The workshop on the “Dynamics and Mass Budget of Arctic Glaciers" was held from 23-25 January, 2017 in Bethel, Maine, USA. This workshop was organized by Network on Arctic Glaciology Annual Meeting (NAG), one of the research networks under International Arctic Science Committee (IASC). The purpose of the workshop was:
- to present and discuss new results on observations and modeling of the dynamics and mass budget of Arctic glaciers, including the Greenland ice sheet,
- to plan and coordinate field work on Arctic glaciers with the aim of using the available infrastructure and logistics in the most efficient way,
- to develop ideas for future projects and collaboration.
Since 1992 when IASC established a Working Group on Arctic Glaciology, the workshop has been held 13 times. This year, 25 researchers participated from overseas in this workshop, including us from Hokkaido University, Japan.

[Data shown]:

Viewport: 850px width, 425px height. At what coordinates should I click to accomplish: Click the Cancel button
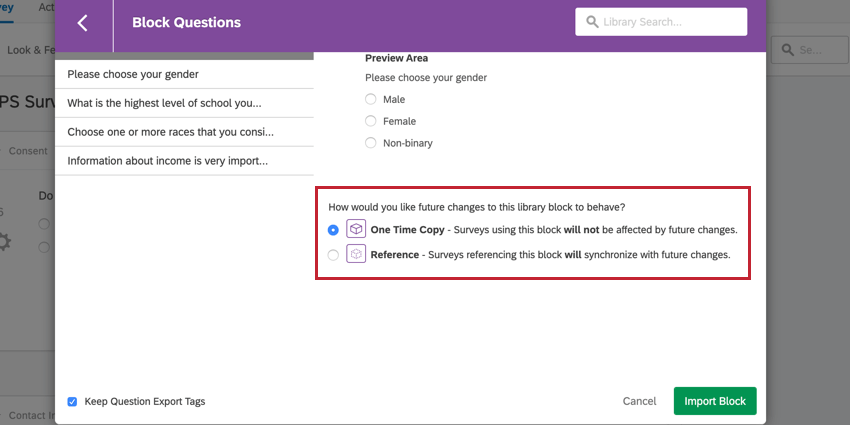click(639, 401)
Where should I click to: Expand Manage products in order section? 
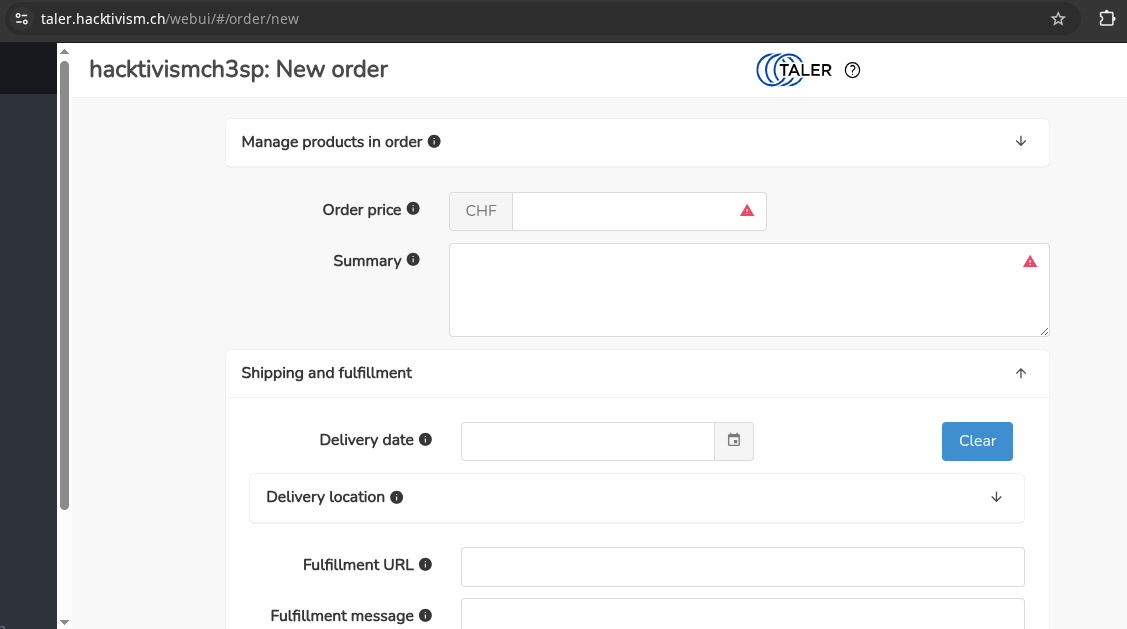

[Task list]:
1) Change the Arctic glaciers text from "The workshop on" to "Hokkaido University, Japan." by putting "meeting" in place of "workshop" each time it appears.
2) Name every purpose of the workshop that the Arctic glaciers text lists.
The material here was taken from a different source than the Arctic glaciers text.

[Exercise answers]:
1)
The meeting on the “Dynamics and Mass Budget of Arctic Glaciers" was held from 23-25 January, 2017 in Bethel, Maine, USA. This meeting was organized by Network on Arctic Glaciology Annual Meeting (NAG), one of the research networks under International Arctic Science Committee (IASC). The purpose of the meeting was:
- to present and discuss new results on observations and modeling of the dynamics and mass budget of Arctic glaciers, including the Greenland ice sheet,
- to plan and coordinate field work on Arctic glaciers with the aim of using the available infrastructure and logistics in the most efficient way,
- to develop ideas for future projects and collaboration.
Since 1992 when IASC established a Working Group on Arctic Glaciology, the meeting has been held 13 times. This year, 25 researchers participated from overseas in this meeting, including us from Hokkaido University, Japan.

2)
- To present and discuss new results on observations and modeling of the dynamics and mass budget of Arctic glaciers, including the Greenland ice sheet
- To plan and coordinate field work on Arctic glaciers with the aim of using the available infrastructure and logistics in the most efficient way
- To develop ideas for future projects and collaboration